__Written instruction__: Which lines of the records below contain the string "arrow"? Pull out each of them word for word.

## start

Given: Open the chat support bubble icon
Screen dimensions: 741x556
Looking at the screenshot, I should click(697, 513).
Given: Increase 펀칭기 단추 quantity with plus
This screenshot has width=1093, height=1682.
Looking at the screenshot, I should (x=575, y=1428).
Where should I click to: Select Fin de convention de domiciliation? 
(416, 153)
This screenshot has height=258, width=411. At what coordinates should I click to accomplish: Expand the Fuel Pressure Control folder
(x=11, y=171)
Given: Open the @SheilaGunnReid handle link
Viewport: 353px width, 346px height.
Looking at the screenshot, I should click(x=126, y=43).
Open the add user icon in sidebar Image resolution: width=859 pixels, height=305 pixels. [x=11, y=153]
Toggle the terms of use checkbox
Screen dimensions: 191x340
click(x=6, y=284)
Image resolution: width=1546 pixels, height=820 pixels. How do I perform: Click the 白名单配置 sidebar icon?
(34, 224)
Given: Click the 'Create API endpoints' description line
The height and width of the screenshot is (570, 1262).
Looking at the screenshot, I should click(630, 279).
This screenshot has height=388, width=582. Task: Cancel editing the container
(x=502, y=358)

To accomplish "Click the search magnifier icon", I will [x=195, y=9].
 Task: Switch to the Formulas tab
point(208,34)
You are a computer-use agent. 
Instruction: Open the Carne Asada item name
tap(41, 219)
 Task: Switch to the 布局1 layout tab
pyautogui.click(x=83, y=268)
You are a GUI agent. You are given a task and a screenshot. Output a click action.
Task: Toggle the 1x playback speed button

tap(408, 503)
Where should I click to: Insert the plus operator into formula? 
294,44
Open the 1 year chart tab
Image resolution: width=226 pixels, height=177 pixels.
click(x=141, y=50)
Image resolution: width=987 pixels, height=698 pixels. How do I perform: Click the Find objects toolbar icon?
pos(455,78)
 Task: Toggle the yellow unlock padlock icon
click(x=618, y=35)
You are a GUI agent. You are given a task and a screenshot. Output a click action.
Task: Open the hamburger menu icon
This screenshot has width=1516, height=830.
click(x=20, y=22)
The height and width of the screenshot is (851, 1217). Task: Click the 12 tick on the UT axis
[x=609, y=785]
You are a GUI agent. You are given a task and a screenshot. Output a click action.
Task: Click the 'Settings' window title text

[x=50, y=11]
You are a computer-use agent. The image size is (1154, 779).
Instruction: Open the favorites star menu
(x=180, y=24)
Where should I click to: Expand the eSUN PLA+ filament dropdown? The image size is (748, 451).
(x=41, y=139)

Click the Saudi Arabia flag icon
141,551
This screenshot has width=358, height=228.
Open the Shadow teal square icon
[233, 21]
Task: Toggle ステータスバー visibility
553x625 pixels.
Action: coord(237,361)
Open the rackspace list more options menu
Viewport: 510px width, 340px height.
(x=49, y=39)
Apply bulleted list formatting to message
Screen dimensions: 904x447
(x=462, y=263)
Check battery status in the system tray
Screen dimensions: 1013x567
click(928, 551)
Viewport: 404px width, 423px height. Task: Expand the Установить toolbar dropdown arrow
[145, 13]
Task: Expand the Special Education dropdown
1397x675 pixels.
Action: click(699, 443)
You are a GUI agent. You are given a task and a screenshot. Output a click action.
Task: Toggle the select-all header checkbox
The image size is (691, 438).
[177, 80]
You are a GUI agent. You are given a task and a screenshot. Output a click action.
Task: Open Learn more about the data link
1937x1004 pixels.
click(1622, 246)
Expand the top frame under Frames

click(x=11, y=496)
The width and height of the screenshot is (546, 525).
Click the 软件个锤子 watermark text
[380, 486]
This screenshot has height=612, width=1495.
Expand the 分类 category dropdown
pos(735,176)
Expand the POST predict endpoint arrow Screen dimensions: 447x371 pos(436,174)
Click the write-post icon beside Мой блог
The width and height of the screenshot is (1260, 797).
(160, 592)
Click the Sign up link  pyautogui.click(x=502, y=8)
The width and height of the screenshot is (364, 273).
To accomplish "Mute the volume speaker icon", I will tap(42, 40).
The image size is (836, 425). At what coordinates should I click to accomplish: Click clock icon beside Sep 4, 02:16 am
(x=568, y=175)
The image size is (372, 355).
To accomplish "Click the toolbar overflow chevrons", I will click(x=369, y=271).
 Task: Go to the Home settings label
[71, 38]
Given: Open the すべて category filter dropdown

## end

__Result of this exercise__:
Viewport: 404px width, 423px height. Task: Expand the Установить toolbar dropdown arrow
Expand the POST predict endpoint arrow Screen dimensions: 447x371 pos(436,174)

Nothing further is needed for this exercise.